Just about the time I moved back to Delaware, fly rod in hand, White Clay Creek Outfitters abruptly closed its doors. I naturally, and perhaps correctly, assumed it another casualty of economic distress.
The news of a small fly shop closing is barely news at all these days. Some of the famed shops of fly fishing lure have sadly succumbed to internet sales, a down economy and the David & Goliath realities of competing with so called “big box” stores. Fly shops located in a random town near some random water seem most at risk, but WCCO was located on some of the states best fly fishing creeks, and had a core clientele. Perhaps it was other than monetary, but whatever the cause for the abrupt closing-up-shop, it left a significant hole in the fabric of the local fly fishing community. And that community covers significant ground, considering WCCO was just over 100 miles from my home, and the only fly shop in the state. The only closer fly shop is one I have yet to visit, 75 miles away and across the border in Maryland.
As Delaware’s sole fly shop went dark, Ken Prager, custom rod builder, continued to regularly updated the White Clay Creek blog, and I continued to read the tips, fishing reports, and creek conditions. A banner appeared on the site promising “something new” coming soon. At first I suspected an online retail store, thinking perhaps the brick & mortar operation with it’s overhead had sunk the ship, but it’s a known fact that an online retail transaction doesn’t include talking fishing and free coffee. Things looked pretty bleak.
As it turns out, all is not lost.
Prager recently posted great news – the opening of a new shop.

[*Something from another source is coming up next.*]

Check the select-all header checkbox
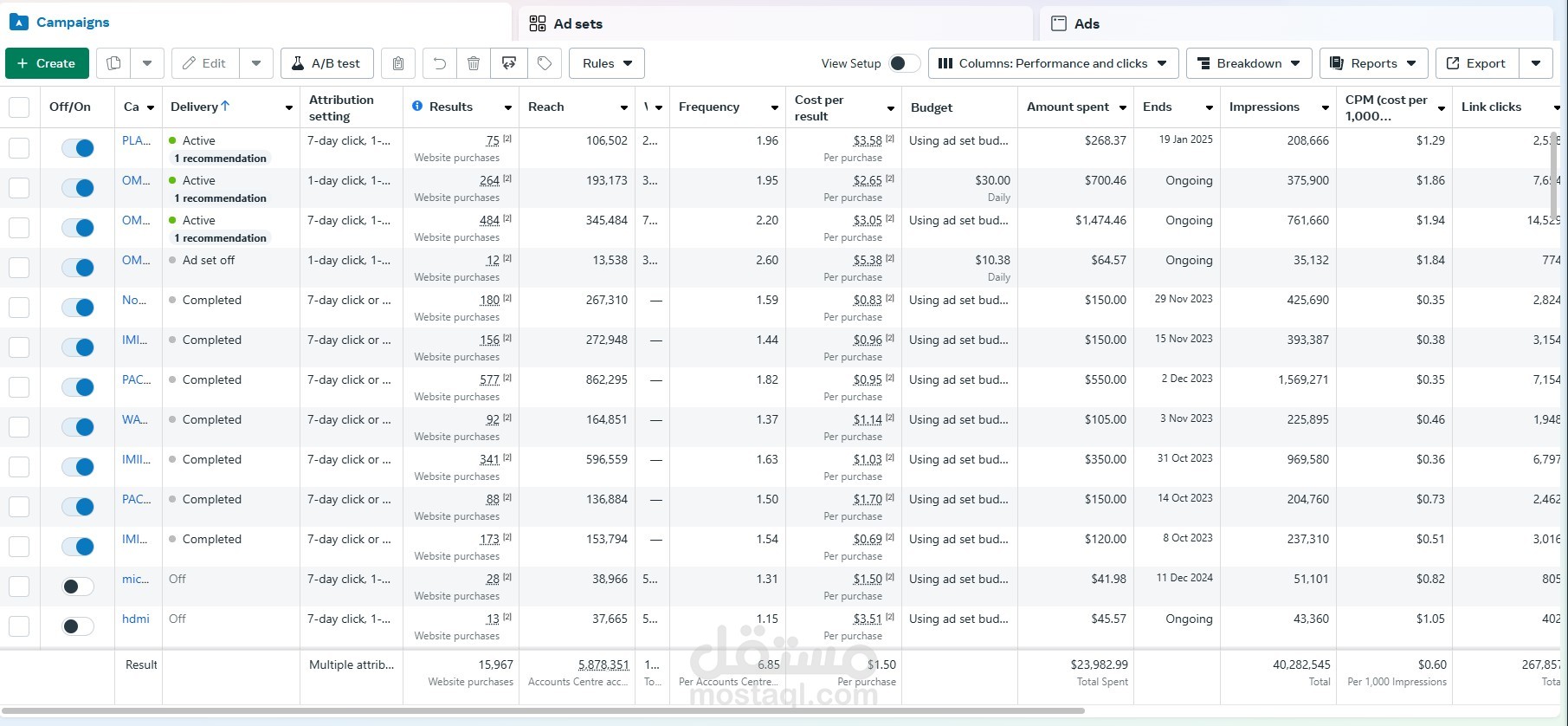 [19, 107]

“You may have noticed that the page headers of the site now say: Delaware Flyfishing – Something New coming soon. Stay tuned to the blog for update on plans for the new shop location.”
The location is still unclear, but White Clay Creek will see a brand new fly shop by the end of the year. Prager is aiming for Thanksgiving for an opening weekend. I’ll be sure to show up, spend a few bucks, and thanks them for persisting in an endangered industry.